It's been two weeks now since various gun control measures went down in flames in the US Senate, prompting President Obama to don his petulance pants and lecture us from the Rose Garden. In that time I've read quite a few pieces by Democrats seeking to explain, in one way or another, how gun control could fail in the wake of the Newtown mass shooting. Some blame the NRA, of course. Some blame Republicans, of course. Some even blame Obama, but not for the reasons I'm going to cite. Pretty much all are long on self-pity and short on self-examination, so here are my criticisms of the pro-gun control side, because they are every bit to blame, if not more, than the NRA and Republicans.(This is a long one, so I'll put most of it below the fold)
Obama's poor leadership
When Obama outsourced the issue to Joe Biden, the probability for meaningful action took an immediate and negative hit. At that moment Obama signalled that it was really going to be business as usual, in other words it was going to be "inside the beltway politics." In the short term that was probably smart politics for Obama personally, but it was also another missed opportunity for him to match the greatness of his office.

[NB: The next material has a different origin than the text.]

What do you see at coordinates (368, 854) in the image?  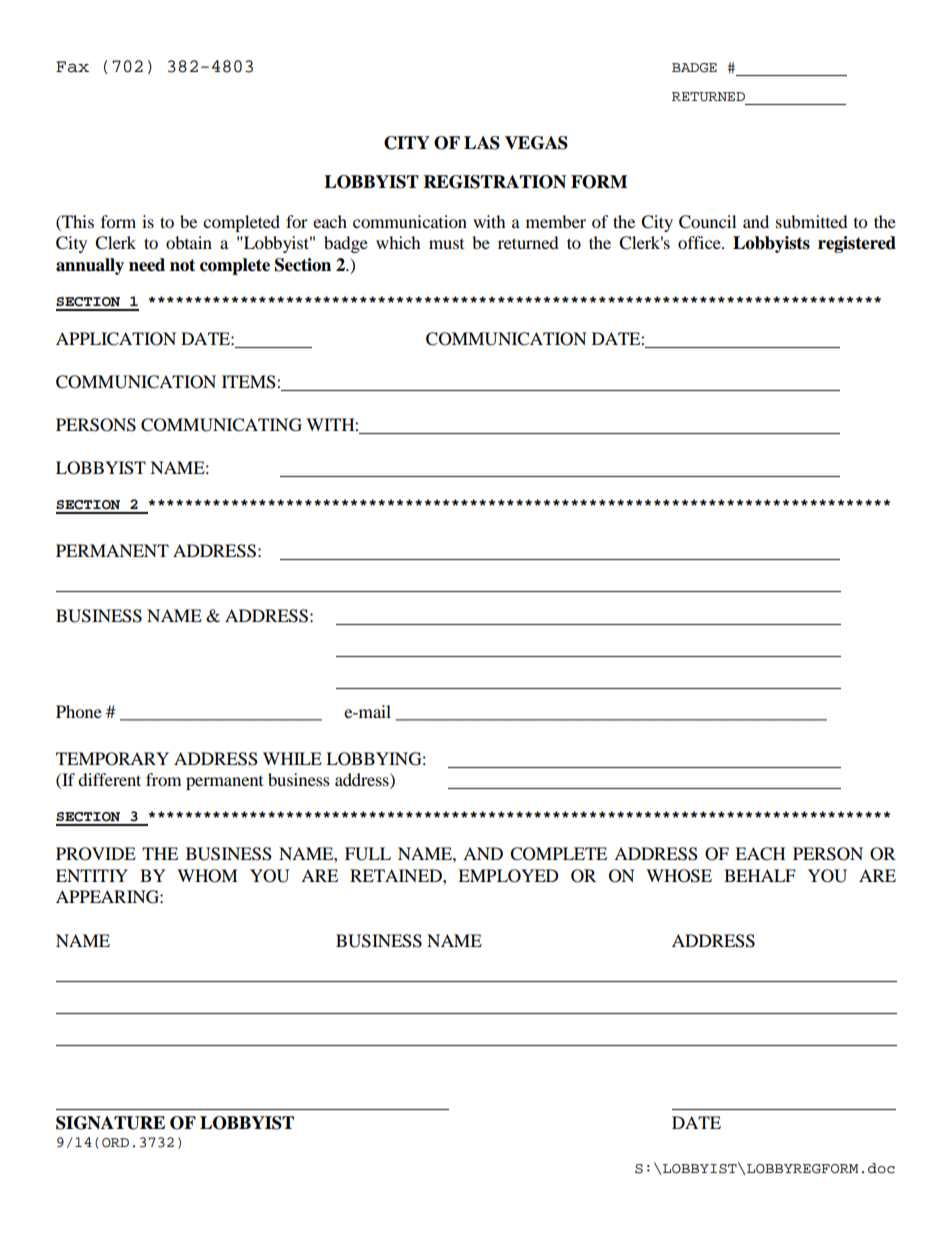 I see `FULL` at bounding box center [368, 854].
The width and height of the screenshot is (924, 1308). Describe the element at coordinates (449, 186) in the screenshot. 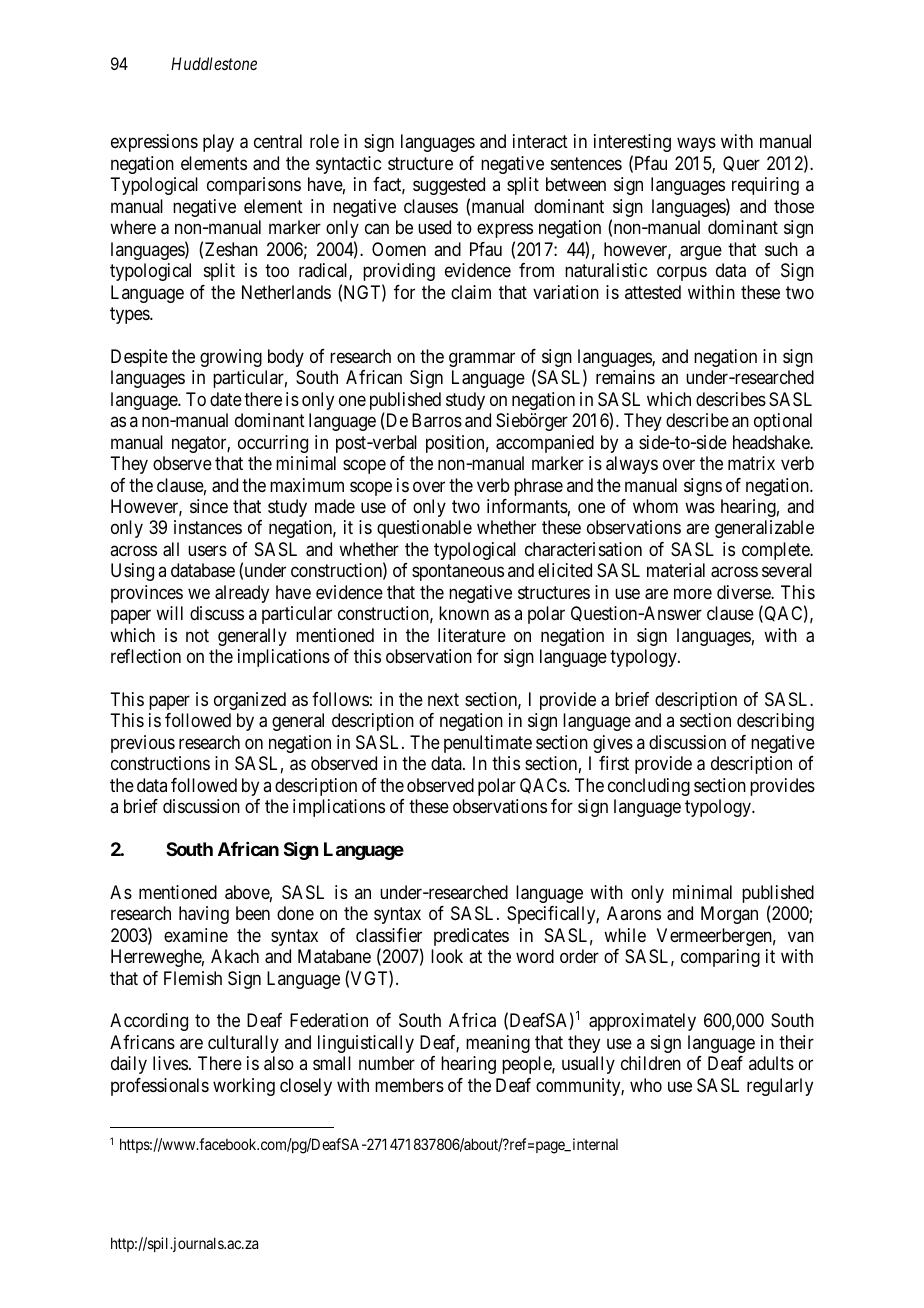

I see `suggested` at that location.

He could have taken the role of an honest broker between the two sides and step by step publicly guided the conversation toward what was possible. That would have meant swallowing his own personal preferences for the moment and acting as President of all of these United States to bring both sides together. I suppose many in both party establishments would consider that idea naive, but my gut tells me the less ideological on both sides and independents would have eaten it up. Besides, isn't that the Hope and Change president we've been promised twice now?(I know, I know, that was always phony, but I couldn't resist)
Biden's Poor Leadership
Many projects fail before they even begin because the problem and/or the scope of the solution are not properly defined from the start. I've seen it countless times over the years to the point where I can smell a looming clusterf*ck from a mile away. As I noted here and here, the problems of overall gun violence and mass killing are related but also distinct, and they have related but also distinct solution sets.
A tightly focused effort on Biden's part might have had a chance, but instead we got what was basically a free for all of gun control wish list items, regardless of how effective they would be in preventing the next mass shooting or daily gun violence on the streets.
To be fair to Biden, the Washington Post back in January noted how Obama had tied his hands somewhat from the start. Still, he wasn't just Obama's puppet on this issue. He fully embraced Obama's strategy of foregone conclusions, emotion over reason, and divisiveness through demonization. That worked in the last general election with the media covering their backs, but as shown in the results two weeks ago, it's a disastrous way to try to govern.